Le jazz est une musique qui se prête à tous les métissages si ses valeurs essentielles – groove et art de l’improvisation – sont respectées.

La roue de l’histoire ayant quelque peu tournée, les grands créateurs du be-bop, grâce à leur génie musical, trouvèrent peu à peu leur public. Toutefois, une vingtaine d’années plus tard, l’apparition du free jazz allait provoquer une réaction de rejet identique à celle qui accueillit le be-bop parmi les amateurs de jazz. Un rejet que l’« expression bruitiste » extrême de certains musiciens pouvait expliquer en partie. Mais si l’on songe aux énormes talents des Ornette Coleman, Cecil Taylor, Eric Dolphy, Don Cherry, Albert Ayler ou Archie Shepp, inventeurs de mélodies et improvisateurs d’exception, c’est peu pardonnable chez des amateurs familiers et éclairés de cette musique : l’incompréhension bornée par l’absence de curiosité l’a disputé en l’occurrence à l’esprit conservateur le plus rétrograde.

Il est pour le moins paradoxal que dans le même temps où il s’affirmait comme un art majeur par la dimension musicale de créateurs de génie tels que Louis Armstrong, Duke Ellington, Art Tatum, Coleman Hawkins et Lester Young, le jazz perdait une bonne part de son statut ambigu de musique d’entertainment, balisée pour la danse des classes moyennes blanches, et était déclaré, par une partie du grand public, décadent, en perdition, voire moribond.
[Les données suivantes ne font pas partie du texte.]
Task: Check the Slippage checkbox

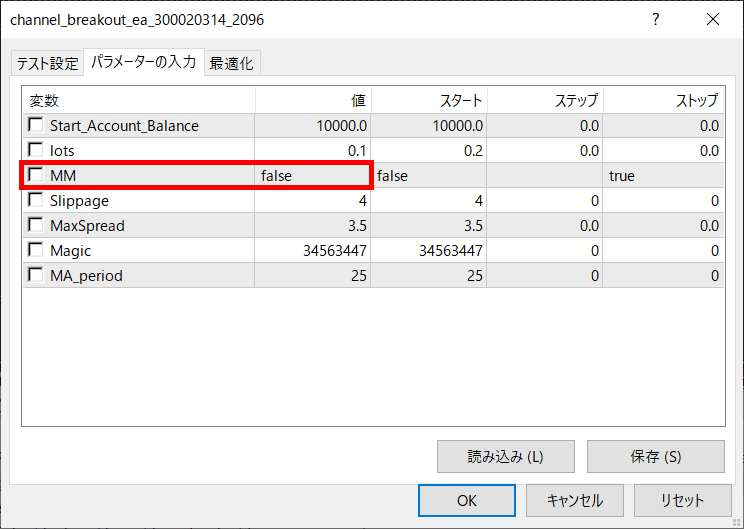Action: point(36,200)
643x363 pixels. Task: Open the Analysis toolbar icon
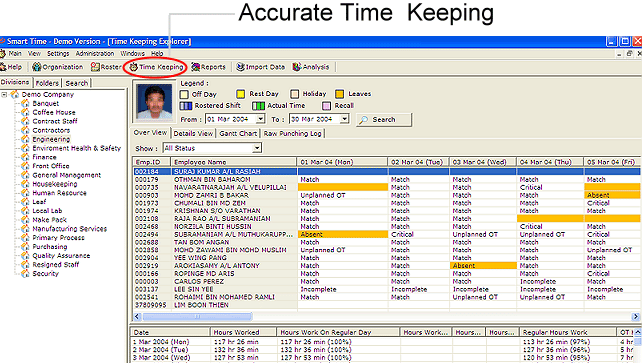(x=297, y=67)
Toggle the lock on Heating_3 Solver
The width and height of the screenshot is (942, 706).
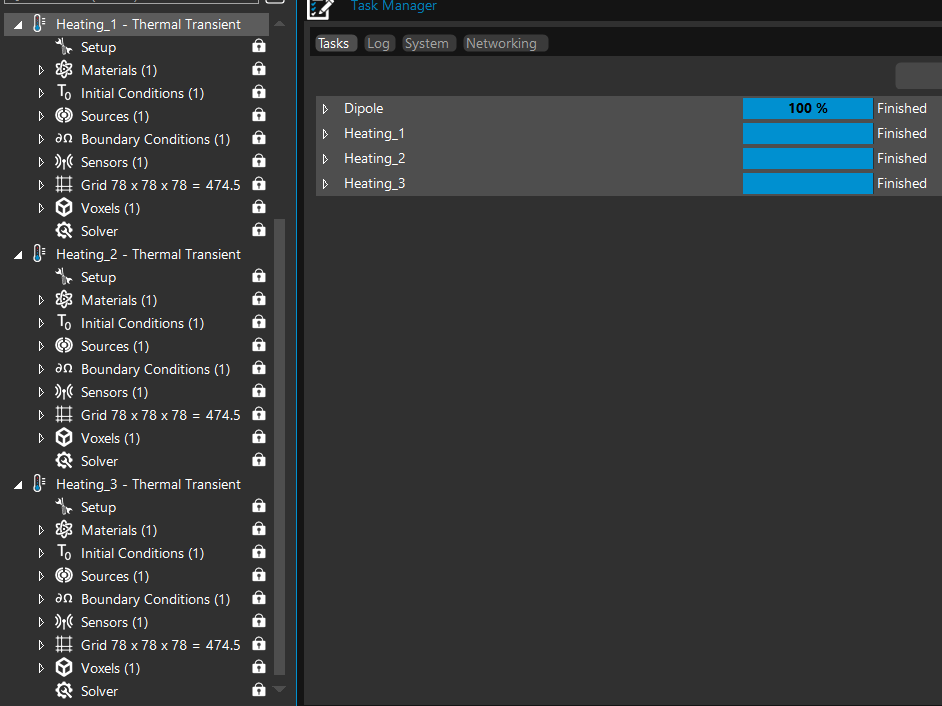coord(259,691)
À la désaffection raciste méprisante des Américains blancs dont le plus grand nombre ne tolérait cette musique qu’en tant que véhicule pour la danse dans les lieux de plaisir, les foires, fêtes ou carnavals, allait s’ajouter l’incompréhension d’une bonne partie du public européen pour les formes recherchées, les sonorités expressives et les harmonies éclatées ou dissonantes des musiciens modernes d’après-guerre.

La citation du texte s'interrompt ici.